Marcion, en 144 (il mourra vers 160), a opposé les enseignements de Jésus et de Paul à l’AT que d'ailleurs il rejette. Le seul Evangile qu'il reconnaît est celui de Luc à cause de ses affinités pauliniennes, mais il l'a modifié. Absolument hostile à toute forme d'allégorisme, il, n'utilise que la méthode littérale. Il a établi une liste des lettres de Paul qu'il considère comme canoniques: Ga, 1 et 2 Co, Rm, 1 et 2 Th, Ep, Col, Pb, Phm et la lettre aux Laodicéens (apocryphe). Il indique le caractère polémique de l'écrit et répond à des questions purement historiques: le lieu de composition et les personnes à qui elles sont adressées. C'est la première fois que quelqu'un pose une question à caractère historique. Marcion a voulu faire accepter sa Bible par Rome, mais il a été exclu de l'Eglise. Dès lors, l'Eglise a été sur un pied d'alerte et ce fut le début du long processus de la formation du canon biblique chrétien. Réaction de défense vigoureuse et abondante où la typologie et l'allégorie sont utilisées.

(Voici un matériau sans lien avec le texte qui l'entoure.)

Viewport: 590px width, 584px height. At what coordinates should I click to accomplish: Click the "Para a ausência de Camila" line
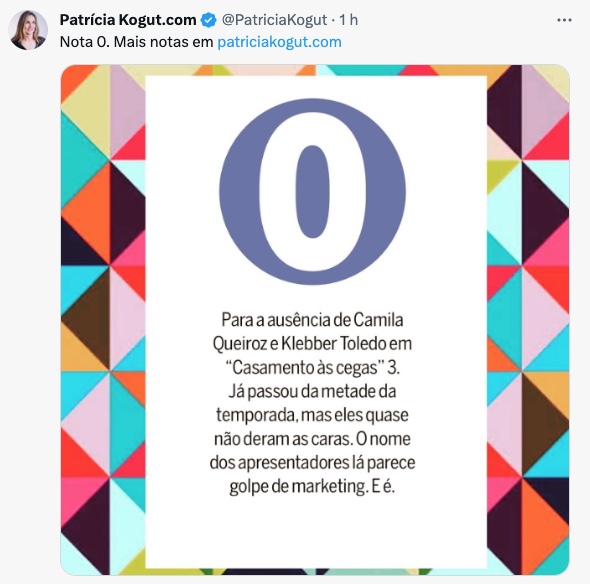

Irénée de Lyon (vers 135-vers 202) a été un des premiers Pères à réagir contre Marcion par un développement théologique de la typologie du Christ comme second Adam. Il voit surtout l’AT comme le lieu du développement de la révélation et non comme le lieu de l'uniformité. Pour lui, Dieu s'est révélé à l'homme selon une pédagogie qui a correspondu à la capacité de l'homme de recevoir sa révélation. Ce principe fondamental n'a malheureusement pas été retenu par les interprètes des siècles suivants. Au contraire, on s'est efforcé de développer des allégories de plus en plus artificielles.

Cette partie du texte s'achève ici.